Subsequently, the parties filed cross-motions for summary judgment regarding whether the Mille Lacs Reservation has been disestablished or diminished. In its motion, the Band raised its concern that Walsh and Lorge’s Notice of Appeal divests this Court of jurisdiction to rule on the disestablishment issue. (Mot. for Partial Summ. J. [Doc. No. 223], at 1 n.1.) The Court heard argument on the jurisdictional question, invited

supplemental briefing, and now must determine whether it retains subject-matter jurisdiction over the pending summary judgment motions despite Walsh and Lorge’s appeal. II. DISCUSSION As a general rule, “[a] federal district court and a federal court of appeals should not attempt to assert jurisdiction over a case simultaneously. The filing of a notice of appeal is

an event of jurisdictional significance—it confers jurisdiction on the court of appeals and divests the district court of its control over those aspects of the case involved in the appeal.” United States v. Ledbetter, 882 F.2d 1345, 1347 (8th Cir. 1989) (quoting Griggs v. Provident Consumer Discount Co., 459 U.S. 56, 58 (1982) (per curiam)). Once a notice of appeal has been filed, “the federal district court cannot take any action that would ‘alter the

status of the case as it rests before the Court of Appeals.’” Knutson v. AG Processing, Inc., 302 F. Supp. 2d 1023, 1030 (N.D. Iowa 2004) (quoting Dayton Indep. Sch. Dist. v. U.S. Mineral Prods.
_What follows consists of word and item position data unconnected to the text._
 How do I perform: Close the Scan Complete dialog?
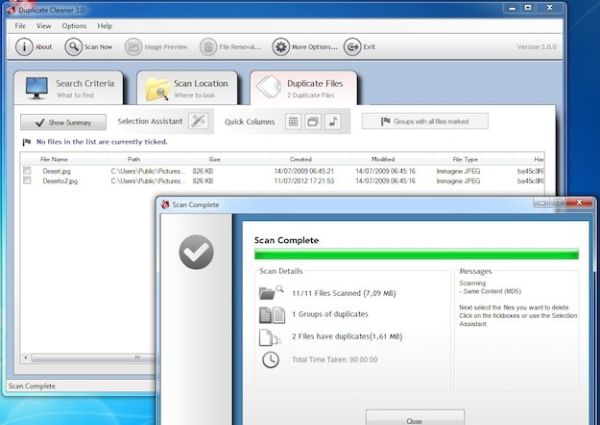pyautogui.click(x=414, y=418)
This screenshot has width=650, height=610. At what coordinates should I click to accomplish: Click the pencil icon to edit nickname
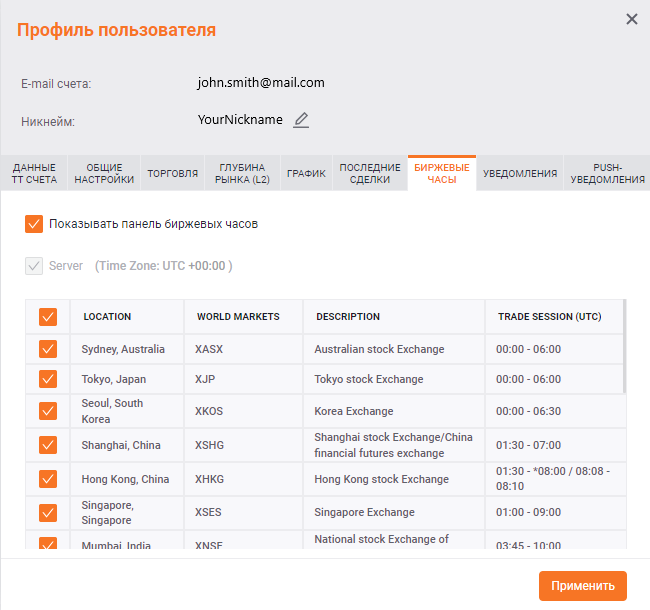coord(301,120)
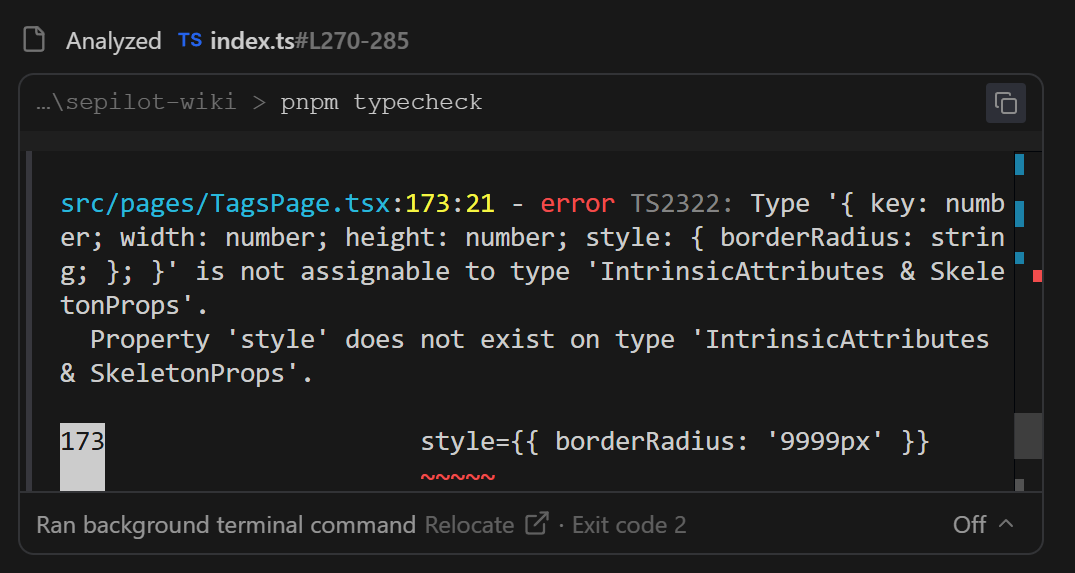The height and width of the screenshot is (573, 1075).
Task: Click the TypeScript TS file icon
Action: click(x=189, y=40)
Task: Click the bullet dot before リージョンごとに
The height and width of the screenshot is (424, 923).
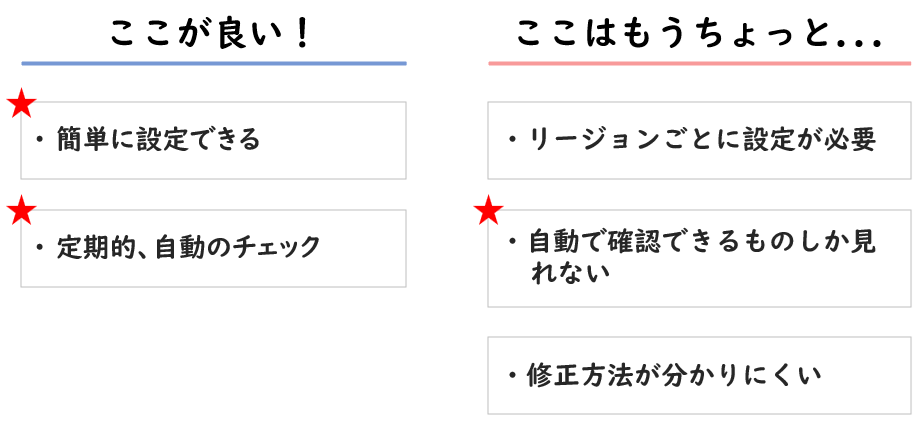Action: pos(513,140)
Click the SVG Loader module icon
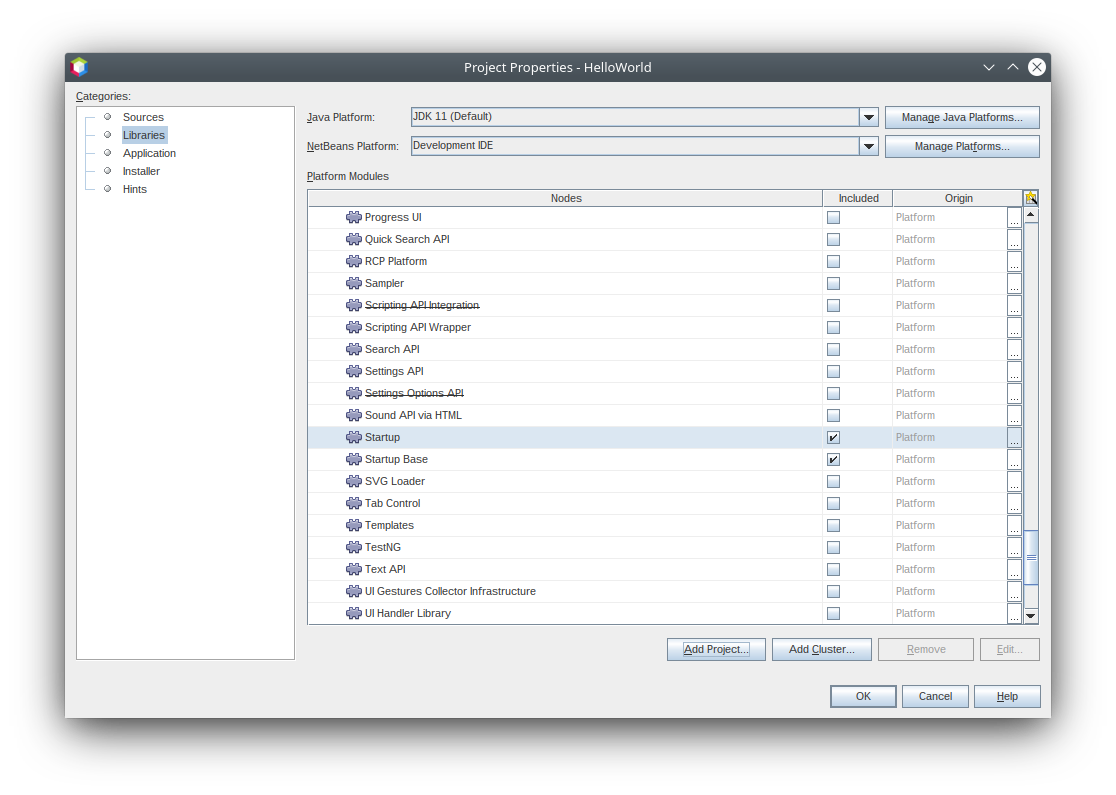 [x=353, y=481]
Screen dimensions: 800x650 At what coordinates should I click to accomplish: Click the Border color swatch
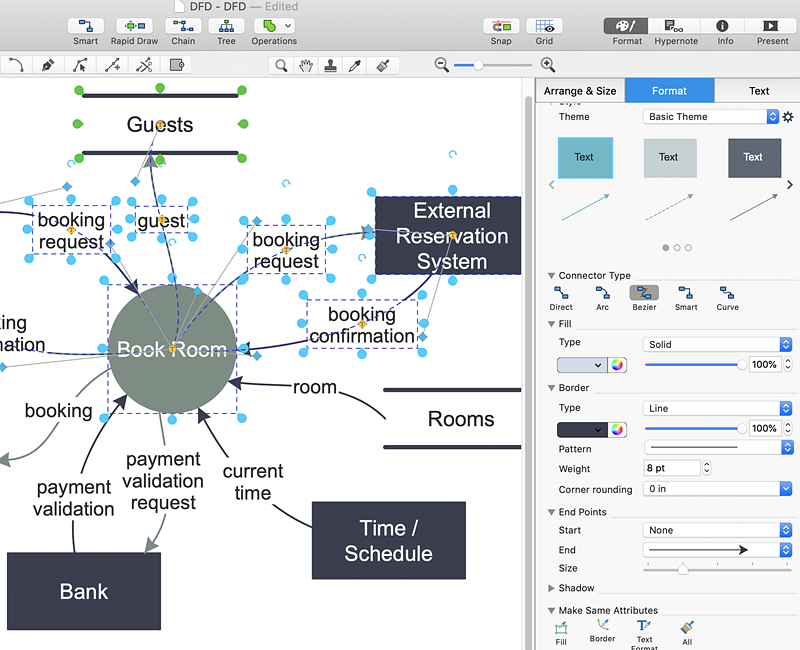582,429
Co., 906 F.2d 1059, 1063 (5th Cir. 1990)); see generally Allan Ides, The Authority of a Federal District Court to Proceed After A Notice of Appeal Has Been Filed, 143 F.R.D. 307, 308 (1992) (“Stated broadly, the district court may not take any action that

would ‘alter the status of the case as it rests before the Court of Appeals.’ Thus, once a notice of appeal has been filed, a district court may not grant leave to amend a complaint, grant a motion for summary judgment, reconsider a prior disposition of a motion, dismiss a case pursuant to a stipulation of settlement, enjoin a state court action, materially amend an opinion or order, vacate a dismissal, and so forth.” (footnotes and citations omitted)).

The Eighth Circuit has explained that this jurisdictional transfer principle serves two purposes: “First, it promotes judicial economy for it spares a trial court from considering and ruling on questions that possibly will be mooted by the decision of the court of appeals. Second, it promotes fairness to the parties who might otherwise have to fight a confusing ‘two front war’ for no good reason, avoiding possible duplication and confusion by allocating control between forums.” Ledbetter, 882 F.2d at 1347 (citation omitted).

But the jurisdictional transfer principle is not absolute. Importantly, “the ‘principle does not divest the district court of all jurisdiction—but rather, only jurisdiction over the matters appealed.’” Follis v. Minnesota, No. CIV. 08-1348 (JRT/RLE), 2008 WL 5424127, at *3 (D. Minn. Dec. 29, 2008) (adopting report and recommendation) (quoting Knutson, 302 F. Supp. 2d at 1031) (emphasis added). Thus, “[t]he district court retains jurisdiction to adjudicate matters collateral, or tangential, to the appeal.” Id. (same).